When you finally step out of the shower and into the little front room, there are ironed and laundered clothes waiting for you: jeans, anyway, and a thick plaid shirt. No underpants or socks but a pair of moccasins for your feet. They’ve taken away your beautiful blue two-day-old sneakers and your brand-new gear from the Army Surplus. There’s some ornate stitching on the back pockets of the jeans, and you guess they must have belonged to a woman, though you haven’t seen one around. They’ve put your money back in your pocket. How weird is that? The pants are loose on you. There is not much of you left, child.
There’s a little mirror lit by a battery-operated lamp. You comb the tangles out of your hair and recover your hidden weapon from its hidey-hole. The knife fits better in the moccasin than it did inside your sneaker. Then you step outside to face the music.
Tank is standing next to Wallace, steaming.
“You think it’s funny wasting my time?” says Tank.
You do what Niven does and ignore him. You stare straight at Wallace, as if Tank is speaking in some other language and you need a translation.
“Tank here says he couldn’t find no car keys.”
“I hid them,” you say.
“They’re nowhere on the Jeep,” says Tank, his voice raised as if this is an insult directed at him.
You shrug and he makes a move toward you, but Wallace stops him. Then Tank points his finger at you, like it’s the barrel of a gun, and pulls the trigger.

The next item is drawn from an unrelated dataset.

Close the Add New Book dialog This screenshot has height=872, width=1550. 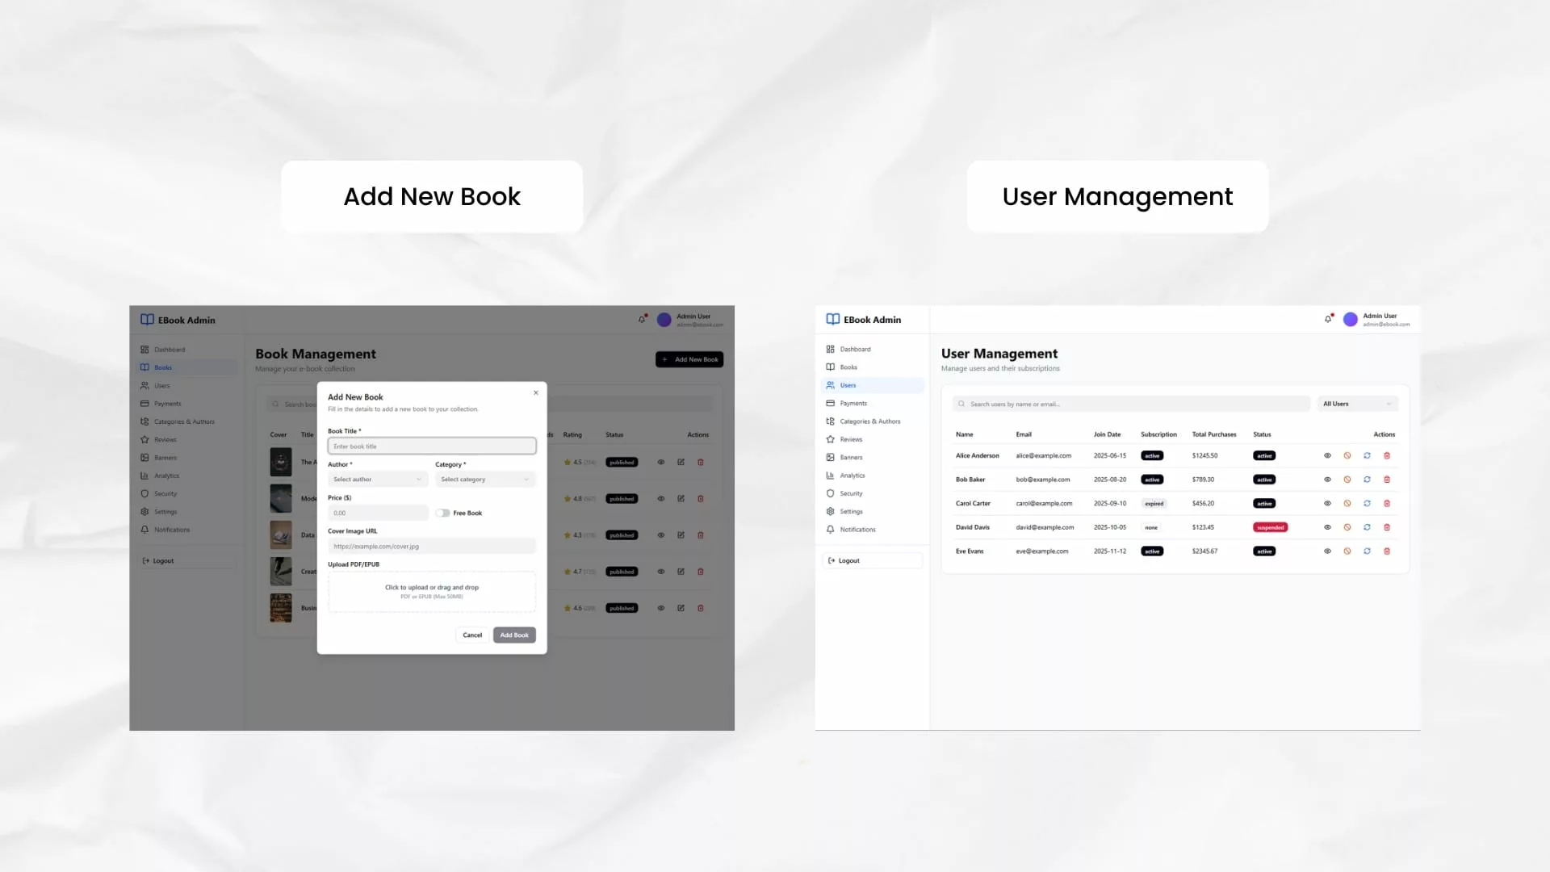[x=535, y=393]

There’s more trouble with Tank when you get to the lodge. Wallace sends him away.
“What?”
“Get back to the camp,” says Wallace.
“Jesus, Wally,” he says, shaking his head, his teeth gritted. Then he looks at you, Blink, as if yet again you’ve screwed things up for him. You can’t help it: you give him a wave. He doesn’t lunge this time. He smiles the wickedest smile you have ever seen.
“You have rubbed me the wrong way one too many times, punk,” he says.
He throws up his hands to stop Wallace from scolding him anymore and heads off back across the yard, still shaking his head and rolling his shoulders like a heavyweight going to his corner but dying for the next round.
The door into the lodge leads through a kitchen area, where something is bubbling on a gas stove. Wallace looks you over in the light and then finds some thick string in a kitchen drawer and hands it to you.
“You’re going to need this to hold your pants up, eh,” he says.
You pass it through the belt loops and tie it. “Thanks,” you say. You want to keep this one on your side as much as possible.
Meanwhile, he has ladled out some soup into a big bowl. You can see beef and potato in a rich broth. The savory smell makes your knees weak.
He indicates the table. “Take a load off,” he says. He shoves a spoon into the chest pocket of your oversize shirt.
You carry the soup in two hands toward the table. You recognize it. There is the chipboard wall from the video. The table in front of it is enameled white metal, with benches on either side. You remember Alyson trying to tell you that she saw a stain on that wall when she saw the video. How many stories did she have lined up to tell you — how many layers of lies — until she convinced you? Except that they really
didn’t
know who you were at first, you remind yourself. It wasn’t a setup. Well, it hardly matters now. Your street smarts are no match for the games these people play.